El arquitecto pontevedrés será homenajeado en el Día das Artes galegas del 2018


Pontevedra / La Voz

Nunca daba nada por sentado. Todo lo que se movía dentro de su cabeza eran preguntas. Interrogantes mezclados con ideas brillantes que no terminaba de creerse, y espolvoreadas con una sed insaciable de mejorar, de innovar, de dar respuestas a dudas que solo buscaban la perfección. A Alejandro de la Sota (Pontevedra, 1913 - Madrid 1996) no le bastaba con recibir un encargo y cumplirlo. El resultado final tenía que ser práctico y pulido, tanto por fuera como por dentro. Aspectos como el ruido o el entorno urbano en el que se iba a construir su diseño le preocupaban hasta el punto de convertir cada detalle en un problema, una ecuación que debe resolverse para poder pasar a la siguiente.

«Era un maestro socrático, un experto que formulaba preguntas, más que soluciones dogmáticas». Lo recuerda bien José María Ezquiaga, decano del Colegio Oficial de Arquitectos de Madrid, porque coincidió con él en la capital cuando acababa de comenzar su prestigiosa carrera profesional y De la Sota ya estaba consagrado. Sus conversaciones se convirtieron casi en ley de vida arquitectónica para Ezquiaga. Tanto como para detenerse a hablar de él a solo unos segundos de empezar a pronunciar una conferencia tras enterarse de que será el próximo homenajeado en el Día das Artes Galegas del 2018, el próximo 1 de abril.

Los académicos de la Academia Galega das Artes lo tuvieron claro: «Sen dúbida, pode e debe ser considerado unha das personalidades galegas máis influíntes do século XX e, probablemente, o máis notable de entre os arquitectos españois da segunda metade dese século. A súa obra esténdese por toda España e, loxicamente en Galicia, onde os seus edificios son dos máis estudados e publicados da nos arquitectura moderna», señaló la institución en un comunicado tras la reunión ordinaria de sus miembros.

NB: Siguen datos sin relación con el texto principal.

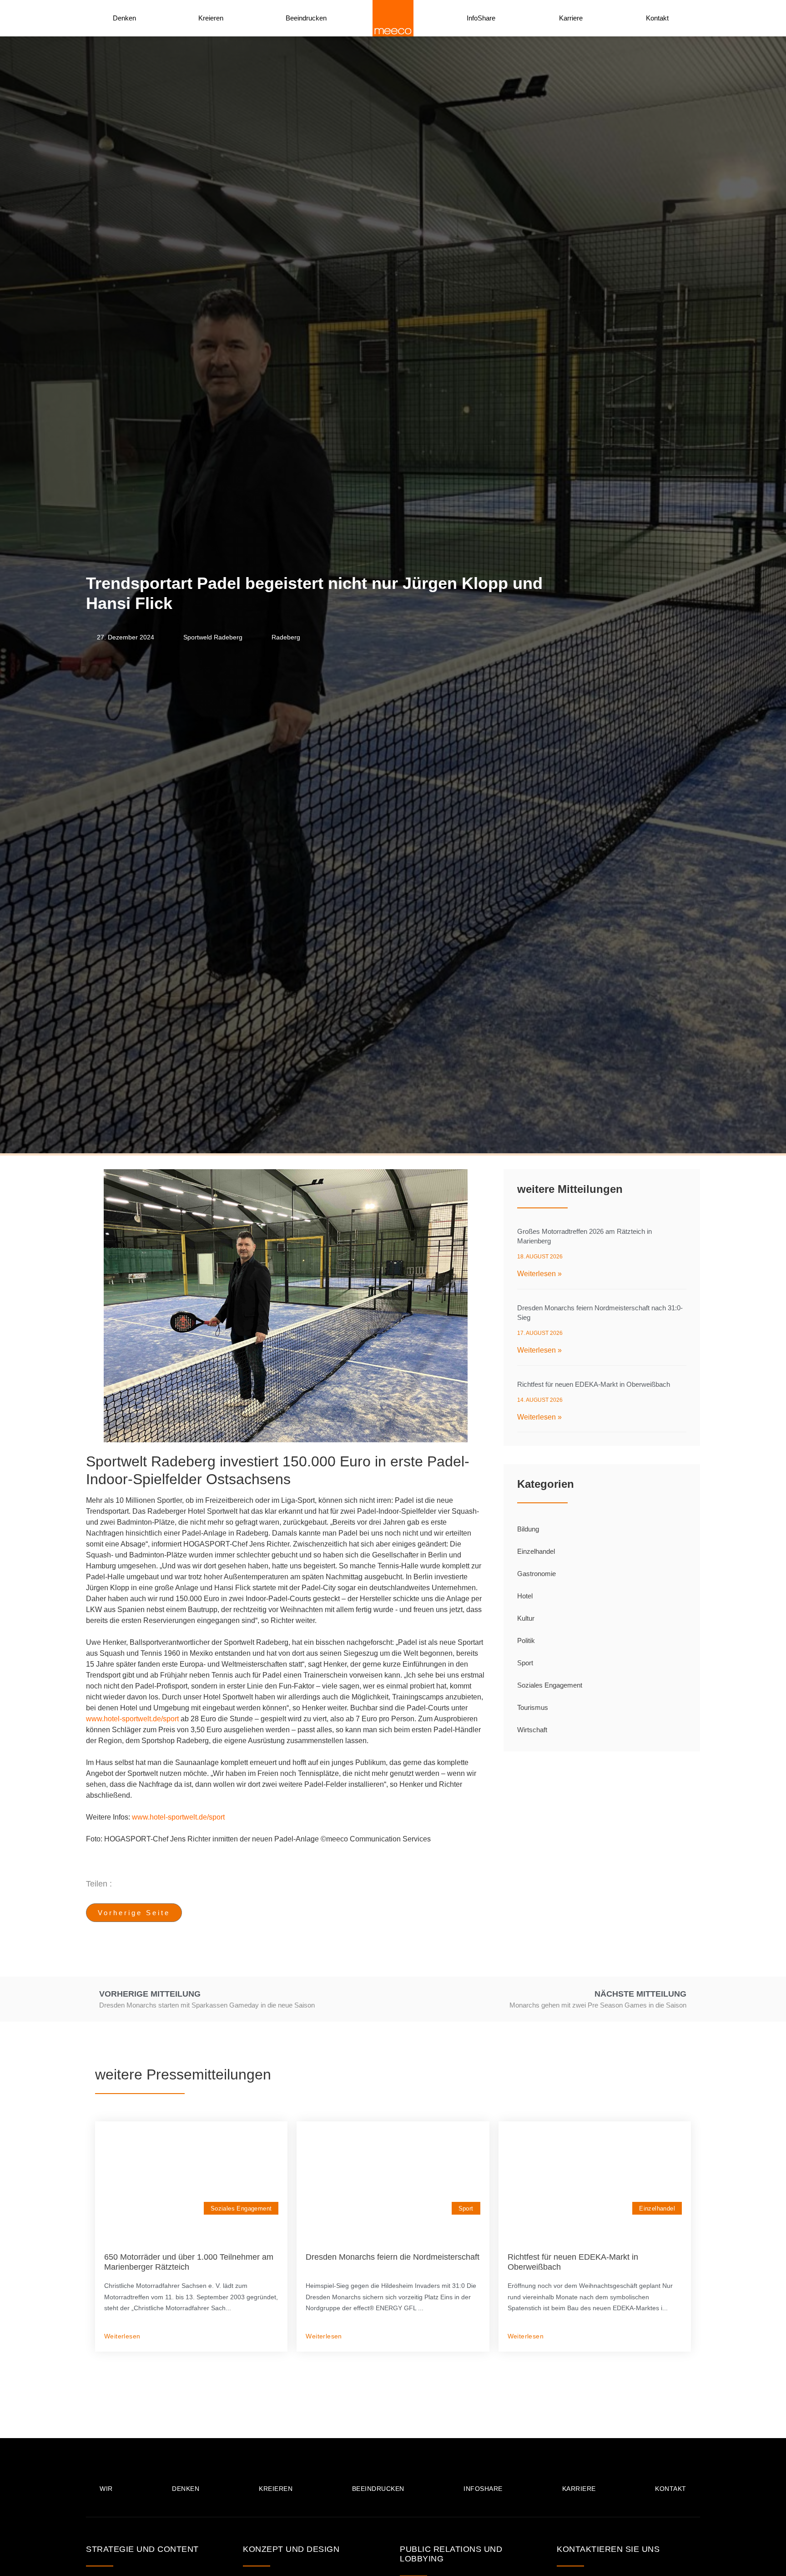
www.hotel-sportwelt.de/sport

Resulta difícil encontrar profesionales o amantes de la arquitectura que cuestionen sus obras. El Gobierno Civil de Tarragona y el Gimnasio Maravillas son dos de las más famosas, pero hay ejemplos muchos más cercanos: el edificio del Banco Pastor y el pabellón de deportes de Pontevedra -cuya cubierta acaba de ser restaurada para recuperar la original-, la Casa Domínguez en Poio o la biblioteca universitaria de Santiago. Y lo que se lloró el derribo de la Casa Guzmán.